The present follow-up was limited to eight weeks, and the rapid right-heart remodeling observed in this experimentally induced model should not be interpreted as directly reproducing the temporal progression of human secondary tricuspid regurgitation. Rather, it may reflect a compressed experimental time course suitable for proof-of-concept phenotypic validation. Future studies should incorporate longer follow-up and circulating biomarkers, such as natriuretic peptides, and implement standardized acquisition strategies (e.g., structured subxiphoid interrogation and, when feasible, complementary modalities) to improve Doppler feasibility and enable a more comprehensive multiparametric grading of TR to provide a more complete biological characterization of the model.

5. Conclusions

This minimally invasive porcine model provides a reproducible platform for inducing tricuspid regurgitation and studying its associated right-heart remodeling in a translationally relevant large-animal setting.
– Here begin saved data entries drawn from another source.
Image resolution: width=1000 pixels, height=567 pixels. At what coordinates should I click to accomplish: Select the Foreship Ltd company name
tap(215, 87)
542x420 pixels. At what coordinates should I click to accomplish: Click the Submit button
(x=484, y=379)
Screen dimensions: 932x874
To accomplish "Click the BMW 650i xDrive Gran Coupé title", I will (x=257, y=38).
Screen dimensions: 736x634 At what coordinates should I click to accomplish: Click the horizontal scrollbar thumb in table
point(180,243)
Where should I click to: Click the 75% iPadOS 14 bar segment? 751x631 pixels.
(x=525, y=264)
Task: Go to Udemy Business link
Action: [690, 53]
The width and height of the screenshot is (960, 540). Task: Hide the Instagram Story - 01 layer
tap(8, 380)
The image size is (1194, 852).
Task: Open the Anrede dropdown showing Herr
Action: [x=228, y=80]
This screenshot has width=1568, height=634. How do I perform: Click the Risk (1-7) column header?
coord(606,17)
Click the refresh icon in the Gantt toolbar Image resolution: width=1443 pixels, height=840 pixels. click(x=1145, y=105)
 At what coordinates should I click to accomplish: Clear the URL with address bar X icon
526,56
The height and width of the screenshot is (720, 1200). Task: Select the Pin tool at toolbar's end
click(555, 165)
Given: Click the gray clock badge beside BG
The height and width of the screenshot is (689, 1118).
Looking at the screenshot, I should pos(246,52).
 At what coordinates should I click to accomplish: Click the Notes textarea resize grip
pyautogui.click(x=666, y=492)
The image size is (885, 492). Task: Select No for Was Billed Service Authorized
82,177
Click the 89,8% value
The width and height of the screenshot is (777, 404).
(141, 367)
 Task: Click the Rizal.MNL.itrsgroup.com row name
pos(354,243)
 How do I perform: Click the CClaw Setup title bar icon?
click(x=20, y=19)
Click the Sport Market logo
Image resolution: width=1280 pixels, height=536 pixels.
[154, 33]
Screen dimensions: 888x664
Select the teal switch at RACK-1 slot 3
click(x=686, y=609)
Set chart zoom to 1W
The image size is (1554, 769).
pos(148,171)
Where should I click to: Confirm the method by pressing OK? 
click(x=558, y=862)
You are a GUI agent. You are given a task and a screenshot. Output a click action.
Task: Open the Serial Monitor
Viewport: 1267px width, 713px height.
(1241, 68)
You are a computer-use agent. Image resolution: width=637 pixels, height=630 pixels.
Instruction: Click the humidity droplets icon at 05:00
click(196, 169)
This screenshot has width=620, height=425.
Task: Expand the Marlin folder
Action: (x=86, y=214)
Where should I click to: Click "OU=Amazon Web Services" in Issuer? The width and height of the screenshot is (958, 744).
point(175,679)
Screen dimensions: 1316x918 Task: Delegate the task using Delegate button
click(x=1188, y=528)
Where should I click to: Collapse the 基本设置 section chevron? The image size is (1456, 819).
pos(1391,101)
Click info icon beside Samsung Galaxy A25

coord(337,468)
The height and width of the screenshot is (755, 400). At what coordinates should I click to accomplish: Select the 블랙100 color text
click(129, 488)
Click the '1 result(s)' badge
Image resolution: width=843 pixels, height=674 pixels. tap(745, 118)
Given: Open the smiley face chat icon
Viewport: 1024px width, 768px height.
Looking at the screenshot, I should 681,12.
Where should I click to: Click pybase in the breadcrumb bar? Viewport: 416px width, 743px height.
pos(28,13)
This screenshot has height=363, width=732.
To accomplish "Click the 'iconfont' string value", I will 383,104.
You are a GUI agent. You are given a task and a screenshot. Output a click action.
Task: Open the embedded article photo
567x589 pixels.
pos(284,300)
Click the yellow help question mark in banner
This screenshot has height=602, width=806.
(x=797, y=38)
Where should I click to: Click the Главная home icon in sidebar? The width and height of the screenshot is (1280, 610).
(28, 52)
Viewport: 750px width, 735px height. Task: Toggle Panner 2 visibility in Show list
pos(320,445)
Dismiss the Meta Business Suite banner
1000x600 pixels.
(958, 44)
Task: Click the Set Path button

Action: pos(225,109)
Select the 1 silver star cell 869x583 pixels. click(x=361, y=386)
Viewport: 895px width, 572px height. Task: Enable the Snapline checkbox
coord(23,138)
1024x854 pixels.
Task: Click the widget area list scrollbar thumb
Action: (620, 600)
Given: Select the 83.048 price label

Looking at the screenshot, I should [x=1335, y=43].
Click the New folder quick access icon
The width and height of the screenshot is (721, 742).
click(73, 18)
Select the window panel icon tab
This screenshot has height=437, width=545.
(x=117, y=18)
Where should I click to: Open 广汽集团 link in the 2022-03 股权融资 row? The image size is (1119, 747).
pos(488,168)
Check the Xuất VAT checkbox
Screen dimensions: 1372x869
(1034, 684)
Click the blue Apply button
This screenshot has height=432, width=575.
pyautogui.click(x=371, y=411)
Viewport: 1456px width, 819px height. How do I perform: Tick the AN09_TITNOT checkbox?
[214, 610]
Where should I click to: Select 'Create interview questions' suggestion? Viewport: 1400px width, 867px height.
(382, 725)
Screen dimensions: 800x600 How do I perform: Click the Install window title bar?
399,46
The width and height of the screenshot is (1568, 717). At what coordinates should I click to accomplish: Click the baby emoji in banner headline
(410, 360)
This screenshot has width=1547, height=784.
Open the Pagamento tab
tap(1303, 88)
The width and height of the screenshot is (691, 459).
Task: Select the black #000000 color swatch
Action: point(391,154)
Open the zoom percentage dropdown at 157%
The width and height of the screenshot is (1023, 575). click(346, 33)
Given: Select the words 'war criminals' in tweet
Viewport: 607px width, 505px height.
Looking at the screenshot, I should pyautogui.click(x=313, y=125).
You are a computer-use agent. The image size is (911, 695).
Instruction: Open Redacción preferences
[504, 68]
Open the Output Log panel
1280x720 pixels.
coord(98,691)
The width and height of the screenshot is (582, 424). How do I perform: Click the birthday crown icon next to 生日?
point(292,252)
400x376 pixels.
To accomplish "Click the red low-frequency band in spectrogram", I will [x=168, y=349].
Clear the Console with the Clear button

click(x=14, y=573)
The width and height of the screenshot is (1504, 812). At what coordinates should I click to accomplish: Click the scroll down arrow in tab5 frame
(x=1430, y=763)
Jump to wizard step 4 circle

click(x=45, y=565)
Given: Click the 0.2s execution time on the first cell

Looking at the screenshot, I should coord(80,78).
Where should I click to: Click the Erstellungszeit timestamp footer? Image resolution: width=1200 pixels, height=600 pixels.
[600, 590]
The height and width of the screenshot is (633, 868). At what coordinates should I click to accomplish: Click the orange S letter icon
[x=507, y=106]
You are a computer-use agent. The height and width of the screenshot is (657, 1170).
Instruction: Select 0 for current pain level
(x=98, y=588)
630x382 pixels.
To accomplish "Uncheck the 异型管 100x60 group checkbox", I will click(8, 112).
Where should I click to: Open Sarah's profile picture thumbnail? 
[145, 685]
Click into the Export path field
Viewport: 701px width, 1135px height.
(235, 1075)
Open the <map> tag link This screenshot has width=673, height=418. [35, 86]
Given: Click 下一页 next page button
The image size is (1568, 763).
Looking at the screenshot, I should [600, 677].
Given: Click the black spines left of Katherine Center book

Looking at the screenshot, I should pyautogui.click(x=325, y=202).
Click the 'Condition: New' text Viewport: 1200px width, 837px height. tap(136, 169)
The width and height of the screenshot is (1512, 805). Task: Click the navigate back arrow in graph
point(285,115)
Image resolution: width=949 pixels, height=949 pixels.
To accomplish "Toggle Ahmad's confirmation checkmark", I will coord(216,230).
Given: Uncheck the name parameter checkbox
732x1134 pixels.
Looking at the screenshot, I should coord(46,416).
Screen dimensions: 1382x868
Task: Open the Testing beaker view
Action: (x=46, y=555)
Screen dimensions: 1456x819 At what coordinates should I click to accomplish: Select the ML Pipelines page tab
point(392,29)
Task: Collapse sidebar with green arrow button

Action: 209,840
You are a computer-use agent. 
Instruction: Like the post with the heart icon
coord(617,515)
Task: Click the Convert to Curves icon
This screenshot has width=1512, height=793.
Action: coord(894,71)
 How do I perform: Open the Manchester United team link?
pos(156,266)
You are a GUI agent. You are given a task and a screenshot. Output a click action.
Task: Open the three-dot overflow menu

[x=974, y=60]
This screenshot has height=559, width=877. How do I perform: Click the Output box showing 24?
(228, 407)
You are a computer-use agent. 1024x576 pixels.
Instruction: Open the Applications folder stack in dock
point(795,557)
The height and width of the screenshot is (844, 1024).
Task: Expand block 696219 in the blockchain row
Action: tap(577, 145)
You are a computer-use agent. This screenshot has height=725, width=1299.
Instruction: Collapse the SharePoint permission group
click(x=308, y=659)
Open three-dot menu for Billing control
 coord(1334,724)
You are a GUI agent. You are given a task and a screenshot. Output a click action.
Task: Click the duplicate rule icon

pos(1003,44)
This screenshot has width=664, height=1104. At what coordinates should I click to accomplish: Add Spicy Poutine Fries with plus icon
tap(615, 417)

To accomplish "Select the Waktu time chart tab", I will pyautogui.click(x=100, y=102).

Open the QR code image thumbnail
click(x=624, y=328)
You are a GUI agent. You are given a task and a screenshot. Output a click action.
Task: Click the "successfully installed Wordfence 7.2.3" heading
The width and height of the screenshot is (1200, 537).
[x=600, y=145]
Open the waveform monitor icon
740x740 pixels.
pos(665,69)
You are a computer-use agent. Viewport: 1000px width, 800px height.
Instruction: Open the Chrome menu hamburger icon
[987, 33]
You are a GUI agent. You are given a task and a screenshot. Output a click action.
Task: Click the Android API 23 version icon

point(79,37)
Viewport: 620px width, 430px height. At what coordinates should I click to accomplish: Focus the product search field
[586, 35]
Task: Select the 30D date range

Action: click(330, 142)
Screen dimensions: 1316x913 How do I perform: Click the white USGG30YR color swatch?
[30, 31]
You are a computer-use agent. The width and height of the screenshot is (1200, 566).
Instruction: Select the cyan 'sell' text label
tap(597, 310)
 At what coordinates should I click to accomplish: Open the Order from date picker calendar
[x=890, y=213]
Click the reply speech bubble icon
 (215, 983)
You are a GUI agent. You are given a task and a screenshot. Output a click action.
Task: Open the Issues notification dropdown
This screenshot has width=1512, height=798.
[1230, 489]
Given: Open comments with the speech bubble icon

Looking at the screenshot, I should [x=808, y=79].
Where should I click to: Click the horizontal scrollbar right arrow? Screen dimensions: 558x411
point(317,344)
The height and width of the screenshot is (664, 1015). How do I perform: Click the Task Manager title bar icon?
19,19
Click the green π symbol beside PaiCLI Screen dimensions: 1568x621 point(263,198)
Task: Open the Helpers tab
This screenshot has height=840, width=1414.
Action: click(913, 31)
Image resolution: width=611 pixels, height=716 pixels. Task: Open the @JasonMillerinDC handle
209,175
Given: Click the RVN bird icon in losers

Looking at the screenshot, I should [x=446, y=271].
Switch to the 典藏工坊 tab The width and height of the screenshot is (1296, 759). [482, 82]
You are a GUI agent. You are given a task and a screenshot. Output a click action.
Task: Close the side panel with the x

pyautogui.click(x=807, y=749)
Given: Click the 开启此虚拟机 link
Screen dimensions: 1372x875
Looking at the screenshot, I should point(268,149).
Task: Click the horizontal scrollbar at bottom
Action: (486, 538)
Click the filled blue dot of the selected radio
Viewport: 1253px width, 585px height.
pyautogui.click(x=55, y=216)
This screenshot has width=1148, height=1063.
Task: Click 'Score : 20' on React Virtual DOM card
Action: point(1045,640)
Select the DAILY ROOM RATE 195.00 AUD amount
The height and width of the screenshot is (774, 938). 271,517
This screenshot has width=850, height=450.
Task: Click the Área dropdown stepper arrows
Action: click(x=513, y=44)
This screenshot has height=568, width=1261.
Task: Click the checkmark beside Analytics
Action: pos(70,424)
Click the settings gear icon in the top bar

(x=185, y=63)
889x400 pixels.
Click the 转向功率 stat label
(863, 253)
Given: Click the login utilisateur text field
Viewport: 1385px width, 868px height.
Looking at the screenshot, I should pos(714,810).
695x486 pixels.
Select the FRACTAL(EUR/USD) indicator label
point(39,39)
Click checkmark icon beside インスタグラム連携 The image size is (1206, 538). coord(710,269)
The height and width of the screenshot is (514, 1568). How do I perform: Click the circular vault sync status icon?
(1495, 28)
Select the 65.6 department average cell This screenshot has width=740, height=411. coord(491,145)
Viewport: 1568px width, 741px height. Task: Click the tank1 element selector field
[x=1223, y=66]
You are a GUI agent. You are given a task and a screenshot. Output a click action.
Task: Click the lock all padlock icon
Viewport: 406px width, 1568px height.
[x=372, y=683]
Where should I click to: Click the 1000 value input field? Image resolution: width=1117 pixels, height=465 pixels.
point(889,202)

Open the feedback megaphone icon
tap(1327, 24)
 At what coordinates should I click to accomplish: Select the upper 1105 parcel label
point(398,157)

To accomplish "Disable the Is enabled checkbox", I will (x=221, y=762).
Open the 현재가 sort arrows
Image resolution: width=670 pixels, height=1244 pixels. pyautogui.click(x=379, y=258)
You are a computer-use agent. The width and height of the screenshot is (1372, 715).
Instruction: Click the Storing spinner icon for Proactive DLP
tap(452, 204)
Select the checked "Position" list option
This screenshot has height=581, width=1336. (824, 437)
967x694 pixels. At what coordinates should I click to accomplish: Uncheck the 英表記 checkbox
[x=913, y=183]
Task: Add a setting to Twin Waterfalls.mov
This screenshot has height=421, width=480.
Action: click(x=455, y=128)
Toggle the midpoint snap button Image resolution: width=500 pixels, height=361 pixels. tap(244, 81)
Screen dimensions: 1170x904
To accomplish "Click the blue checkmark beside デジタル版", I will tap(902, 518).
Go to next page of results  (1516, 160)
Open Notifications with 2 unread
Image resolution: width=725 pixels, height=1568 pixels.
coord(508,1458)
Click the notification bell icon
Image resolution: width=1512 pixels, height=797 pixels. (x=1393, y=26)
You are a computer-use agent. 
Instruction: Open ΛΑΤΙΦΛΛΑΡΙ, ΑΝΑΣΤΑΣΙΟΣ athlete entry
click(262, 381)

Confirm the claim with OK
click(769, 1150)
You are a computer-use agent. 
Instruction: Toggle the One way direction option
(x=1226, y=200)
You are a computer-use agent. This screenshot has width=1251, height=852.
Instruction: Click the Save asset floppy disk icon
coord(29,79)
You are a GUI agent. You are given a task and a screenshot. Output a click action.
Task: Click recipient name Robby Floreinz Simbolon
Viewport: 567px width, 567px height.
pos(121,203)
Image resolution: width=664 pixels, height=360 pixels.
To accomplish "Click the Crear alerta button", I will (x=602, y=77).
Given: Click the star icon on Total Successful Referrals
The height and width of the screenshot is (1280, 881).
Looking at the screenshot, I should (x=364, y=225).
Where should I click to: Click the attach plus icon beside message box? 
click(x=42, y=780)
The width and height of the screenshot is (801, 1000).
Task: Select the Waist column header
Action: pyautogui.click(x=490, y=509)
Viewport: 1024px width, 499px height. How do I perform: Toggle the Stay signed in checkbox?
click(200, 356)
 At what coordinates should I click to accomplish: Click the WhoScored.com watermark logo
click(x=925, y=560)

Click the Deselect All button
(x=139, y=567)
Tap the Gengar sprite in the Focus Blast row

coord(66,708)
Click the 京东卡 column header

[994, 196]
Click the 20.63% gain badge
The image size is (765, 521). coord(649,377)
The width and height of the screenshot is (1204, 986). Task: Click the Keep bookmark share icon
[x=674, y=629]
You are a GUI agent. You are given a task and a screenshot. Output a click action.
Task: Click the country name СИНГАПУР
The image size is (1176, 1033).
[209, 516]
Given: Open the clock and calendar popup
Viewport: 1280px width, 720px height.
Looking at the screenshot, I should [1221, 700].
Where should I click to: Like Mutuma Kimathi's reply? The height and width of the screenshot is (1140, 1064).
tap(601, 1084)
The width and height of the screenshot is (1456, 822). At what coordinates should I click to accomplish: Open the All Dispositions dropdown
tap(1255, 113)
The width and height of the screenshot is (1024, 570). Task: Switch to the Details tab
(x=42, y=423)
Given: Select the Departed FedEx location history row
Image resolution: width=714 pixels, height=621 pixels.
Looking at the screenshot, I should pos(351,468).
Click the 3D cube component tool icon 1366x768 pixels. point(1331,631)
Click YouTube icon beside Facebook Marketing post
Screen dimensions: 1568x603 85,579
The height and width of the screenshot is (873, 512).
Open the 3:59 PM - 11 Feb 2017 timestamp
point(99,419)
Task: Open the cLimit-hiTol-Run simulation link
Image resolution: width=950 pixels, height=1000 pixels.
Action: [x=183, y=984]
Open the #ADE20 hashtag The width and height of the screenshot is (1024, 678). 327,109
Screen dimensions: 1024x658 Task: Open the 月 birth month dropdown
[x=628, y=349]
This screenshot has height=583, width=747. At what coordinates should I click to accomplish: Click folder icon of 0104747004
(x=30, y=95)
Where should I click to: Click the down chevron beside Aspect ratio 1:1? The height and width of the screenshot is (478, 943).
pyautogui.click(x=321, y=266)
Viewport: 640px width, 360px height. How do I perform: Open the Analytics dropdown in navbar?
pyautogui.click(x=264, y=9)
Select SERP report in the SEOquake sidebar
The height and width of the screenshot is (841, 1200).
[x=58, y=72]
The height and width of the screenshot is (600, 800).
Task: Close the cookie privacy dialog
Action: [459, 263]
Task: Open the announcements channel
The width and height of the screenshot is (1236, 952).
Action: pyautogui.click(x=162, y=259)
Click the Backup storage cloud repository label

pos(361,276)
The model may be useful for investigating disease mechanisms and for evaluating emerging transcatheter, electrophysiological, and pharmacological interventions. Further studies incorporating longer follow-up and broader physiological characterization will be important to define its full translational scope.

In summary, this minimally invasive approach provides a reproducible and translationally relevant tool to bridge the gap between basic cardiovascular research and clinical application.